My talk today will dig into life at Lowell High in the 1850s, the role played by the city of Lowell in the global cotton trade, the experience of soldiers from Lowell in the Civil War, and the legacy of Solon Perkins, his family, and the men he served with during the war.
City Council Takes to the Road
Last Monday, the city council’s Neighborhood Subcommittee met at Temple Emanuel on West Forest Street during a meeting of the Highlands Neighborhood group. (See my post “Neighborhood Subcommittee goes on the road”).
I thought having the meeting in the neighborhood worked very well and the people who were there that I spoke with afterwards agreed. I understand that the subcommittee plans to continue doing this, rotating through the neighborhood for meetings.
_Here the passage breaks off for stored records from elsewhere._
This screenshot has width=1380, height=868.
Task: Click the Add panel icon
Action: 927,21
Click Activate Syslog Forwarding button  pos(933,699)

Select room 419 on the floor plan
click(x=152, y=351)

I guess the one downside is that subcommittee meetings held outside of City Hall won’t be televised or recorded. Many years ago when I was in the Citywide Parent Council, we had some members trained to use LTC’s video equipment. We would sign out cameras and microphones and record our meetings for later telecast. That was in 1996; in 2016 it should be even easier. Something for everyone to think about.
42 Wellman Street
This coming Monday, the Planning Board will entertain a proposal to construct a 240 unit apartment building with 480 parking spaces in an attached multi-level garage, at 42 Wellman Street which runs off Chelmsford Street, right alongside Lowe’s. Various city departments have reviewed the proposal and have submitted written comments, which make for interesting reading.
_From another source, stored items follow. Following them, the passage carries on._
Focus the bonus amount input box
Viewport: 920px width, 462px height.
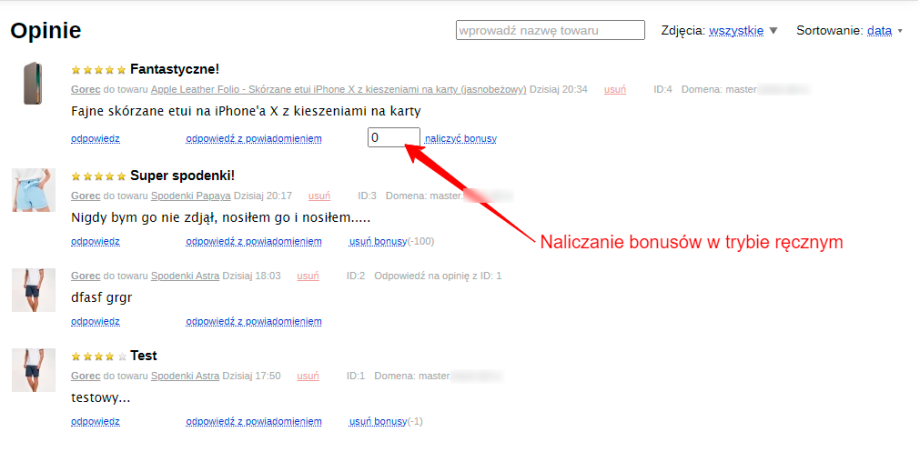[x=393, y=138]
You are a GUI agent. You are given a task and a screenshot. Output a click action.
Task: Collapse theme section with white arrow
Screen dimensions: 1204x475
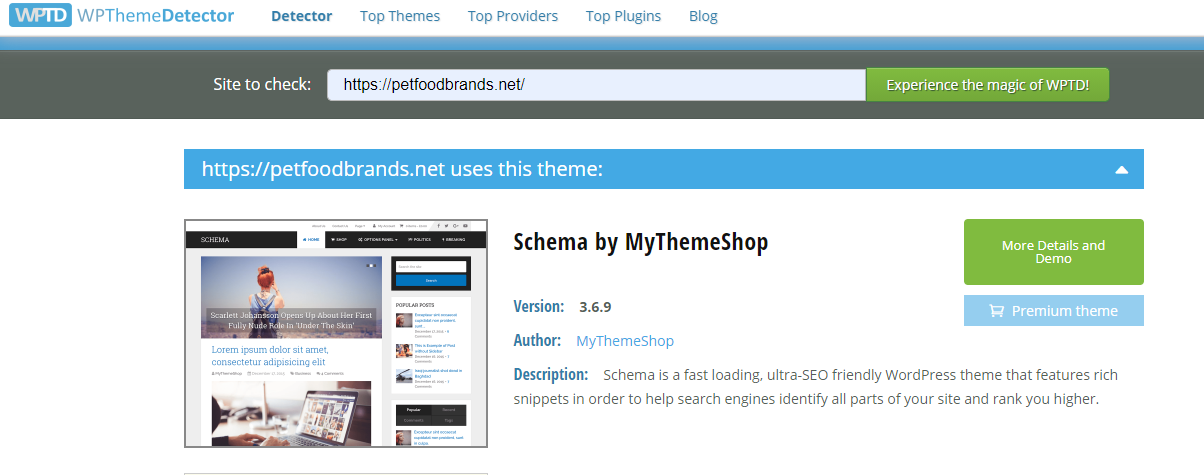(x=1123, y=169)
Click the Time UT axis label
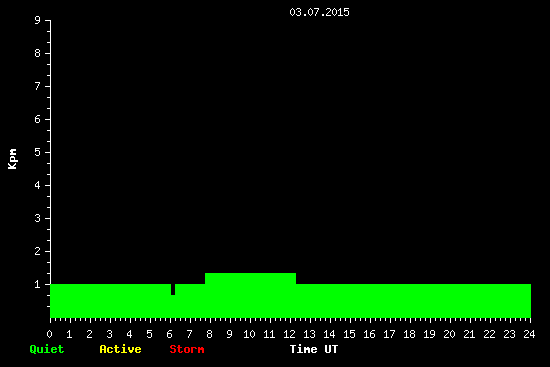This screenshot has width=550, height=367. (x=314, y=349)
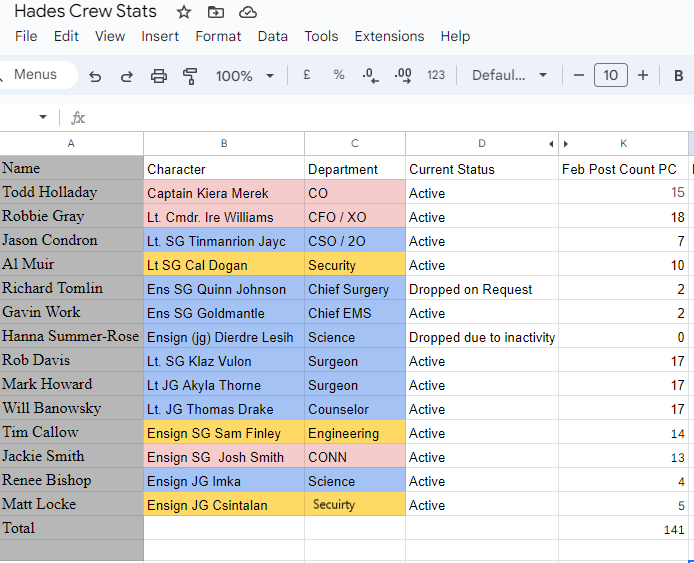Select the column K header
This screenshot has width=694, height=563.
tap(623, 144)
I apologize for missing last Tuesday’s city council meeting. For me, missing a council meeting is like missing a trip to the gym; skipping one makes it harder to go back to it the next time, but I do hope to cover this coming Tuesday’s meeting. I also hope to watch the replay of last week’s meeting and report on that at some point.
Empire of Cotton in Lowell
The reason I missed Tuesday’s council meeting is that I was at the National Park Visitor Center for another Moses Greeley Parker lecture, this one by Sven Beckert, author of Empire of Cotton. I had read the book when it first came out last year and was not surprised that it was a finalist for the Pulitzer Prize because it’s a fantastic book. Beckert immediately won over the crowd Tuesday night with his opening line: “For me, speaking in Lowell is like a Renaissance scholar speaking in Florence.” That’s a comparison I’ll take. Beckert’s book is on sale at the National Park Visitor Center, so you can buy a copy when you come hear me speak this afternoon. If you missed it, my blog post on Beckert’s talk is here.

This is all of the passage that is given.